Hunsinger even made an instructional video on the process called “Mindful Breathing” that can be found on YouTube. Her intention was to share a practice that can help others. She said that we are all unique with unique bodies and breathing patterns.
“Conditionally, we’ve learned to breathe in different ways that we probably haven’t thought about,” Hunsinger said. “But that’s one thing I guide people through: thinking about how you breathe. Not to judge it, but just to become familiar with what your instrument is. That was design to make the practice valuable for whatever you want to do with it.”
[READ MORE: Family duo, students, medical professionals persevere in face of uncertainties]
Hunsinger said that slowing and controlling breathing can be very calming and helpful to mental health.

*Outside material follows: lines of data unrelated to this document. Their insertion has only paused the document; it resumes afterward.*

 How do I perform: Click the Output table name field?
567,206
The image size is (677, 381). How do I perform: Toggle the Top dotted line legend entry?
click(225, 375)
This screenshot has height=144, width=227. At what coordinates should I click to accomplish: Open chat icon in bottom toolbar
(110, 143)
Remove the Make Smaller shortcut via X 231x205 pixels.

“I know it’s benefitted me, and so I anticipate that it could benefit other people,” she said.
Hunsinger isn’t the only one trying to make an impact in the community. As the battle against the COVID-19 pandemic continues, doctors, nurses, first responders, and other medical personnel are risking their own health and well-being to aid those in need.
However, PPE is hard to come by during these times. The World Health Organization estimates that 89 million masks and 76 million gloves are needed to combat the coronavirus each month; a number that is becoming more and more impossible to reach each day as supplies dwindle. The number of daily hospitalizations in Dallas County has reached almost 2,200 and is expected to get worse as April rolls on according to the WHO.
[READ MORE: Jenkins calls for more COVID-19 testing, PPE for Dallas]
Jess Kelly, the executive dean of the STEM division at Eastfield, has had the privilege of teaching future doctors, nurses, EMTs, veterinarians, dentists, and more for two decades. After seeing the call for more PPE support at medical centers around Dallas, he contacted biology lab coordinator, Dana See, to figure out up how they could help.
Every year, the STEM department buys thousands of gloves for students to use in labs. Since all classes are online now, there wasn’t much use for the gloves being there. So, they decided to donate 1,500 pairs of gloves to some people who really needed them at the Dallas Regional Medical Center in Mesquite.
“I knew the gloves were just sitting there not being used and I just thought that this was an extreme urgency,” See said. “Someone could be using these gloves and it could be preventing them from getting the virus. It’s so easy to do; someone just had to hand it to them.”
[READ MORE: Dallas residents ordered to wear mask; North Texas ramps up COVID-19 testing]
Kelly wiped down each box of gloves individually to ensure their safety and had them delivered to the center on April 2.
“They need it and we appreciate our health care heroes in our community very much,” Kelly said.
Kelly, who was a first responder himself earlier in his career, said that primary health care has been a big part of his life for many years now.
“They are heroes to me, and it is important and a calling to support them,” Kelly said. “They are serving our communities and in doing so serve us all … These health care heroes are sacrificing all of the normal comforts of their life to serve us. It is our duty to support them in our communities any way we can. We are all in this together.”